Department of Radiation Oncology, Shanghai Chest Hospital, Shanghai Jiao Tong University, Shanghai, China.
School of Physics and Technology, University of Wuhan, Wuhan, China.
Br J Radiol. 2021 Oct 1;94(1126):20210038. doi: 10.1259/bjr.20210038. Epub 2021 Aug 4.
A stable and accurate automatic tumor delineation method has been developed to facilitate the intelligent design of lung cancer radiotherapy process. The purpose of this paper is to introduce an automatic tumor segmentation network for lung cancer on CT images based on deep learning.
In this paper, a hybrid convolution neural network (CNN) combining 2D CNN and 3D CNN was implemented for the automatic lung tumor delineation using CT images. 3D CNN used V-Net model for the extraction of tumor context information from CT sequence images. 2D CNN used an encoder-decoder structure based on dense connection scheme, which could expand information flow and promote feature propagation. Next, 2D features and 3D features were fused through a hybrid module. Meanwhile, the hybrid CNN was compared with the individual 3D CNN and 2D CNN, and three evaluation metrics, Dice, Jaccard and Hausdorff distance (HD), were used for quantitative evaluation. The relationship between the segmentation performance of hybrid network and the GTV volume size was also explored.

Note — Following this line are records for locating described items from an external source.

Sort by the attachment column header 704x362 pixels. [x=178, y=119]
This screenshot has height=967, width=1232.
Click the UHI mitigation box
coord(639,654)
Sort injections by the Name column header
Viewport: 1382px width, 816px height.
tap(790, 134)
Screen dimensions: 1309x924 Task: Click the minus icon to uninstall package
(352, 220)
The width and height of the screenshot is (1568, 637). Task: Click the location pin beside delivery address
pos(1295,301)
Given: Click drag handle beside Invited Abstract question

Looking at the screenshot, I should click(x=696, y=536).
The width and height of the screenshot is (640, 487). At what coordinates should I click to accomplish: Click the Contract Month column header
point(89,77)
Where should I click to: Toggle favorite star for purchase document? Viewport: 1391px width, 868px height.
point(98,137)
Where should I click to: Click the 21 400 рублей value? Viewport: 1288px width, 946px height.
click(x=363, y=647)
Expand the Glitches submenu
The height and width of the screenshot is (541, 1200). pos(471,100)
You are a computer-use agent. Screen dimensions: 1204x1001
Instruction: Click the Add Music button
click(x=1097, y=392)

The newly introduced hybrid CNN was trained and tested on a dataset of 260 cases, and could achieve a median value of 0.73, with mean and stand deviation of 0.72 ± 0.10 for the Dice metric, 0.58 ± 0.13 and 21.73 ± 13.30 mm for the Jaccard and HD metrics, respectively. The hybrid network significantly outperformed the individual 3D CNN and 2D CNN in the three examined evaluation metrics ( < 0.001). A larger GTV present a higher value for the Dice metric, but its delineation at the tumor boundary is unstable.
The implemented hybrid CNN was able to achieve good lung tumor segmentation performance on CT images.
The hybrid CNN has valuable prospect with the ability to segment lung tumor.
开发了一种稳定、准确的自动肿瘤勾画方法,以促进肺癌放疗过程的智能化设计。本文旨在介绍一种基于深度学习的 CT 图像肺癌自动肿瘤分割网络。
本文采用二维卷积神经网络(2D CNN)和三维卷积神经网络(3D CNN)相结合的混合卷积神经网络(CNN),对 CT 图像进行自动肺肿瘤勾画。3D CNN 使用 V-Net 模型从 CT 序列图像中提取肿瘤上下文信息。2D CNN 使用基于密集连接方案的编码器-解码器结构,可以扩展信息流,促进特征传播。然后,通过混合模块融合 2D 特征和 3D 特征。同时,将混合 CNN 与单独的 3D CNN 和 2D CNN 进行比较,并使用三个评估指标(Dice、Jaccard 和 Hausdorff 距离(HD))进行定量评估。还探讨了混合网络的分割性能与 GTV 体积大小之间的关系。
新引入的混合 CNN 在 260 例数据集上进行了训练和测试,Dice 指标的中位数为 0.73,平均值和标准差分别为 0.72±0.10;Jaccard 和 HD 指标的平均值和标准差分别为 0.58±0.13 和 21.73±13.30mm。混合网络在三个评估指标上均显著优于单独的 3D CNN 和 2D CNN(<0.001)。较大的 GTV 会使 Dice 指标的值更高,但肿瘤边界的勾画不稳定。
所实现的混合 CNN 能够在 CT 图像上实现良好的肺肿瘤分割性能。
混合 CNN 具有有价值的前景,能够分割肺肿瘤。